抜粋本文
◇ ◇ ◇
小林:配信後のアーカイブ視聴数も無視できません。ライブを観た後にアーカイブでもう1度確認したいユーザーはロイヤルティが相当高いと言えますし「ライブは見逃がしたものの、アーカイブは観たい」というユーザーも、今後の“ライブ視聴者予備軍”と捉えてアプローチすべきです。離脱率、視聴時間、視聴完了率、コメント、アーカイブ視聴数まで見て、ここでやっと「視聴数」に目を向けるべきではないでしょうか。

武者:「視聴数の減少」も、場合によってはポジと捉えられますよね。たとえば800人の視聴者が途中で200人まで減ったとしても、商品を購入するために離脱している可能性があるからです。「買ったらまた戻ってきてね」「買った商品を報告してね」という呼びかけもプレーヤーのスキルの1つ。大事なのは、視聴数にとらわれ過ぎないことです。

小林:最初から視聴数やカート誘導率、LP滞在率、CVRなどの指標を狙い過ぎると長続きしません。視聴完了率が高い配信やコメントの質が高い配信は、自ずと視聴数も増えていくんです。当社のクライアントの中には、半年~1年間地道に継続した結果50~100倍の効果が出ているところもざらにあります。

ライブコマースを「第3の場所」と捉えよ

MZ:2022年に企業がライブコマースを取り入れる際のポイントを教えてください。

武者:2017~2018年のライブコマースは「中国で流行っているやり方をそのままトレースすれば売れるのでは?」という希望的観測のもと始まりました。しかしながら、実際にはそうならなかった。時を経て2020年以降のライブコマースは、コロナ禍における「リアル接客の代替策」として注目を集めました。
◇ ◇ ◇
提供資料
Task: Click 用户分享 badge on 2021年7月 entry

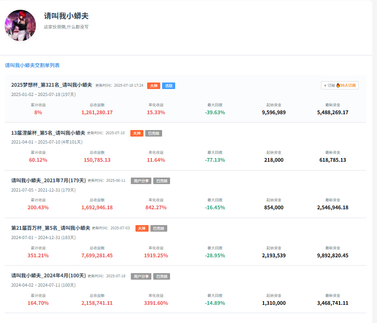Action: point(141,181)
◇ ◇ ◇
作業内容
1. ライブコマースをめぐる対談のうち、「MZ:2022年に企業がライブコマースを取り入れる際のポイントを教えてください。」から「策」として注目を集めました。」までを、両端を含めて一字一句変えずに出力すること。
2. ライブコマースをめぐる対談の最後の文に続けて、その先を書き進めること。

解答一覧
1.
MZ:2022年に企業がライブコマースを取り入れる際のポイントを教えてください。

武者:2017~2018年のライブコマースは「中国で流行っているやり方をそのままトレースすれば売れるのでは?」という希望的観測のもと始まりました。しかしながら、実際にはそうならなかった。時を経て2020年以降のライブコマースは、コロナ禍における「リアル接客の代替策」として注目を集めました。

2.
 これからは、リアルとデジタルの“良いとこ取り”をした第3の場所として活用する視点が不可欠。ライブコマースを1つのチャネルとして設計することが、2022年以降のポイントだと思います。

小林:そうですね。単発の配信で費用対効果を出そうとするのではなく、LTVの観点でライブコマースを設計・評価すべきだと思います。上手く活用しているクライアントは軒並みLTVを意識して取り組み、成果につなげています。

 加えて、コロナで変化した生活の常識に寄り添っていけるかどうかもポイントだと考えています。ある調査によると、自身のオフタイムにおける1時間に対し、リモートワーク「有」の生活者が「無」の生活者の2 倍以上の価値を感じていることがわかっています(出典:ジェイアール東日本企画『EKISUMER』VOL.48)。生活者の時間の使い方が多様化し、可処分時間の価値が高まる今、短時間でも深く刺さるコンテンツが求められるのではないでしょうか。

武者:DXが進む生活者の暮らしの中には、ライブコマースという接点が入り込む余地もあるはずなのです。そう考えると、これからのライブコマースはもっと面白くなると思います。

ライブコマースの事例を徹底分析!

本記事に登場した武者氏と小林氏は、2022年8月23日(火)の「年間700超のライブコマース配信事例を徹底分析!~ライブコマース成功のルールとは?~ウェビナー」に登壇します。「ライブコマースの設計方法」「目標とすべきKPI」「本当に最適なプラットフォーム」について、具体的な事例を基にディスカッション。ライブコマースを実施しているものの成果に繋がらずお悩みの方や、ライブコマースの配信設計に課題をお持ちの方は、ぜひご参加ください。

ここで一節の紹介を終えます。